See #31846 and the linked paper, where it was only the Go implementations that were actually exploitable, due to our lack of safety checks, which is the opposite of what we want to achieve.

Proposed API

package curve25519

// Basepoint is the canonical Curve25519 generator.
var Basepoint []byte

// X25519 returns the result of the scalar multiplication (scalar * point),
// according to RFC 7748, Section 5. scalar, point and the return value
// are slices of 32 bytes.
//
// If point is Basepoint (but not if it's a different slice with the same contents)
// a precomputed implementation might be used to speed up the computation.
func X25519(scalar, point []byte) ([]byte, error)

X25519 is the name of the function as specified in RFC 7748.

Basepoint is identified by slice equality (as opposed to bytes.Equal) to avoid a timing side-channel when the point might or might not be the basepoint.

The implementation of X25519 would just check if point == Basepoint, and invoke the ScalarBaseMult or ScalarMult implementation (the latter followed by the missing check).

Why slices

There is a split in Go crypto APIs between slices (like ed25519) and array pointers (like curve25519). Both have their advantages, but over time I decided I prefer slices: arrays require a new variable and a copy at most uses, and I often saw bugs due to making short copies into the array.

var dst, scalar [32]byte
copy(scalar[:], inputShorterThan32)
curve25519.ScalarBaseMult(&dst, &scalar)

So while type safety is nice, the failure mode of arrays in practice is worse. Slices cause an error at runtime, but if the code is ever tested, that condition should be caught more easily than the example above.

Open questions

Should we have Scalar []byte and Point []byte types to prevent mixing up scalar and point arguments?

Does this function always allocate, or will inliner and escape analysis be able to figure out that if the return value is quickly disposed of it can live on the stack?

Should we deprecate the unsafe ScalarMult in favor of X25519? For most uses of ScalarMult the unsafe corner-case doesn't really matter, but on the other hand most common uses will be in other standard or x/crypto packages. If an application uses it directly, they might be doing something complex where low-order points matter.

Considered alternatives

Adding an error

This package lives in curve25519, so we could add an error return value to ScalarMult. Since it currently doesn't have a return value, it would be a fairly low impact.

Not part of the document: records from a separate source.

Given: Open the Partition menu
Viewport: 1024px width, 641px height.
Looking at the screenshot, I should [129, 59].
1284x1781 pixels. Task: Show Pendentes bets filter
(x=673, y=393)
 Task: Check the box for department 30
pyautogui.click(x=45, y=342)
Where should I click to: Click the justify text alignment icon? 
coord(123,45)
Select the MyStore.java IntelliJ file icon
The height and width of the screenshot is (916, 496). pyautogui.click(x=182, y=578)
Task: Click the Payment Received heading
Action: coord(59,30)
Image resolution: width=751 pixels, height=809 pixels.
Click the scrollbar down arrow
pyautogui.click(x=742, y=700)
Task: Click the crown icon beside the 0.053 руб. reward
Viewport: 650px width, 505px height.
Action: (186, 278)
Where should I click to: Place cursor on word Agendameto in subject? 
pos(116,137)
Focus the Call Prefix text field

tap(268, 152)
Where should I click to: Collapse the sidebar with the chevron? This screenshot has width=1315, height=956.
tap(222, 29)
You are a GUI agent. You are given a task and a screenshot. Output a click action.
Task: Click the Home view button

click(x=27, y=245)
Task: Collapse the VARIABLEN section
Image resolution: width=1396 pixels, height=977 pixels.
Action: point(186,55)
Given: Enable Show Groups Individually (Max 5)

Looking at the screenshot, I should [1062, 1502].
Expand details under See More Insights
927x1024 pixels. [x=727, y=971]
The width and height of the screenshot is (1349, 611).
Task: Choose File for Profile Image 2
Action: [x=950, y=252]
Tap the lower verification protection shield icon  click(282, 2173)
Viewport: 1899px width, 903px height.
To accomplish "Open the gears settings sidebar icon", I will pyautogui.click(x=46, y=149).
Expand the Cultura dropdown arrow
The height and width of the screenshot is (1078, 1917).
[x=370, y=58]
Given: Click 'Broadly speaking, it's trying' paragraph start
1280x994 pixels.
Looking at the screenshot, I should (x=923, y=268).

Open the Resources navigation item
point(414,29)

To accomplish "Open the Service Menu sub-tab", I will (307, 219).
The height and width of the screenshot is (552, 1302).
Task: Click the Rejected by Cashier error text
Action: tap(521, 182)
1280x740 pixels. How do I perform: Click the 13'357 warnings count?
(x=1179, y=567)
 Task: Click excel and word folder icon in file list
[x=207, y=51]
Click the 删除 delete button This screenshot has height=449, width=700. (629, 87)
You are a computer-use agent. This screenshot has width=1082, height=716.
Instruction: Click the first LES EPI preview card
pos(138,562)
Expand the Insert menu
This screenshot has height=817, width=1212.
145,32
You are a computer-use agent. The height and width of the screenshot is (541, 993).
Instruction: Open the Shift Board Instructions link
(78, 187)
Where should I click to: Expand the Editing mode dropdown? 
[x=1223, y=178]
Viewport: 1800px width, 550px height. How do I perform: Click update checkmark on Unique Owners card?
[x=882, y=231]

The problem is indeed that it would probably go unnoticed for existing code.

Adding a check function

The unsafe inputs generate recognizable results, so we could add a CheckOutput(p []byte) error function.

This is the opposite of secure by default.

Replacing only ScalarMult

We could just deprecate ScalarMult and replace it with an identical function with an error return value.

I could honestly not think of a good name, and it seemed like a good opportunity to switch to slices and the naming of the RFC.